Author:
Taboada Manuel,Estany-Gestal Ana,Fernández Jorge,Barreiro Laura,Williams Kora,Rodríguez-Yáñez Manuel,Otero Pablo,Naveira Alberto,Caruezo Valentín,Veiras Sonia,San Luis Eva,Dos Santos Laura,Diaz-Vieito María,Arias-Rivas Susana,Santamaría-Cadavid María,Rodríguez-Castro Emilio,Vázquez Fernando,Blanco Miguel,Mosquera Antonio,Castiñeiras Jose Antonio,Muniategui Ignacio,Ferreiroa Esteban,Cariñena Agustín,Tubio Ana,Campaña Olga,Selas Salomé,Aneiros Francisco,Martínez Adrián,Eiras María,Costa Jose,Prieto Jose María,Álvarez Julián
Abstract
Abstract
Background
Recent meta-analyses and randomized studies have shown that among patients with acute ischemic stroke undergoing endovascular thrombectomy, general anesthesia with mechanical ventilation is associated with better functional status compared to local anesthesia and sedation, and they recommend its use. But once the procedure is completed, when is the optimal moment for extubation? Currently, there are no guidelines recommending the optimal moment for extubation. Prolonged mechanical ventilation time could potentially be linked to increased complications such as pneumonia or disturbances in cerebral blood flow due to the vasodilatation produced by most anesthetic drugs.

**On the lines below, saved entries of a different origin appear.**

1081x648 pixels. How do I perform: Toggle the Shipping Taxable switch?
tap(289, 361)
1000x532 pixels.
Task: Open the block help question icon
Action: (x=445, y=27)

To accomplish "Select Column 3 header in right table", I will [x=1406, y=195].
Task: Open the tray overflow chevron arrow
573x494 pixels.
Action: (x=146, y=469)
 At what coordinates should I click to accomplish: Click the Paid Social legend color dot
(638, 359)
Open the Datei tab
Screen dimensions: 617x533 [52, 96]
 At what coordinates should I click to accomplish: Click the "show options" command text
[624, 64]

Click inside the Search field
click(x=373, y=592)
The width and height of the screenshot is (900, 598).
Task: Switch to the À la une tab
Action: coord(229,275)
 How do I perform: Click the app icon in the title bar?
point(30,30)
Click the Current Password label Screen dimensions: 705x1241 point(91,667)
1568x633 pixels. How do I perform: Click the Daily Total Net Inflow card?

However, premature extubation in a patient who has suffered a stroke could led to complications such as agitation, disorientation, abolished reflexes, sudden fluctuations in blood pressure, alterations in cerebral blood flow, respiratory distress, bronchial aspiration, and the need for reintubation. We therefore designed a randomized study hypothesizing that early compared with delayed extubation is associated with a better functional outcome 3 months after endovascular thrombectomy treatment under general anesthesia for acute ischemic stroke.
Methods
This investigator-initiated, single-center, prospective, parallel, evaluated blinded, superiority, randomized controlled trial will include 178 patients with a proximal occlusion of the anterior circulation treated with successful endovascular thrombectomy (TICI 2b-3) under general anesthesia. Patients will be randomly allocated to receive early (< 6 h) or delayed (6–12 h) extubation after the procedure. The primary outcome measure is functional independence (mRS of 0–2) at 90 days, measured with the modified Rankin Score (mRS), ranging from 0 (no symptoms) to 6 (death).
Discussion
This will be the first trial to compare the effect of mechanical ventilation duration (early vs delayed extubation) after satisfactory endovascular thrombectomy for acute ischemic stroke under general anesthesia.
Trial registration
The study protocol was approved April 11, 2023, by the by the Santiago-Lugo Research Ethics Committee (CEI-SL), number 2023/127, and was registered into the clinicaltrials.gov clinical trials registry with No. NCT05847309. Informed consent is required. Participant recruitment begins on April 18, 2023. The results will be submitted for publication in a peer-reviewed journal and presented at one or more scientific conferences.